Конечным пунктом экспедиции был Тобольск. Сюда радиоактивная грязь пришла, ослабленная в тысячи раз. Она выявлялась только с помощью специальных, очень чувствительных методик.
В Тобольске ощущалось дыхание истории. Где-то здесь, "на диком бреге Иртыша", во времена освоения Сибири стоял наш известный землепроходец Ермак.
Теперь берега Иртыша были совсем не дикие, по реке, пыхтя, медленно ползали буксиры, перетаскивая огромные баржи. А на высоком бреге у памятника Ермаку стояли члены нашей экспедиции и, глядя на открывающийся простор, думали, что ошибки, в результате которых пусть даже тысячекратно ослабленная, но все же доползла сюда радиоактивная зараза, больше не повторятся.
Однако оказалось, что случившееся на Тече было лишь предтечей страшной катастрофы на Чернобыльской атомной электростанции.
Тогда и в страшном сне мне не могло присниться, что тридцать лет спустя мой сын после работы будет прогуливаться по улицам мертвого города с символичным названием Чернобыль.
Чернобыльская катастрофа ассоциировалась у меня с выражением: "История учит, что она никого ничему не учит". Но как наши работы могли кого-либо научить, если о них в те времена знал лишь узкий круг допущенных лиц?
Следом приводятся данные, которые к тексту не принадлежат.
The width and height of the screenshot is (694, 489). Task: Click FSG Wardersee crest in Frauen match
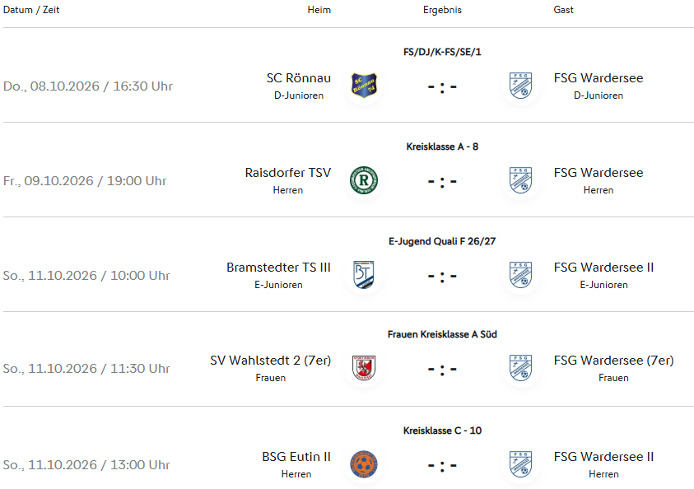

Спустя четырнадцать лет после чернобыльской катастрофы мне довелось проверять состояние радиационной безопасности на Билибинской и Кольской атомных электростанциях. Ознакомившись с организацией работ и теми тщательными мерами, которые обеспечивали радиационную безопасность на этих станциях, я подумал, что история все же нас многому научила и ближе к истине другая пословица: "Повторение - мать учения".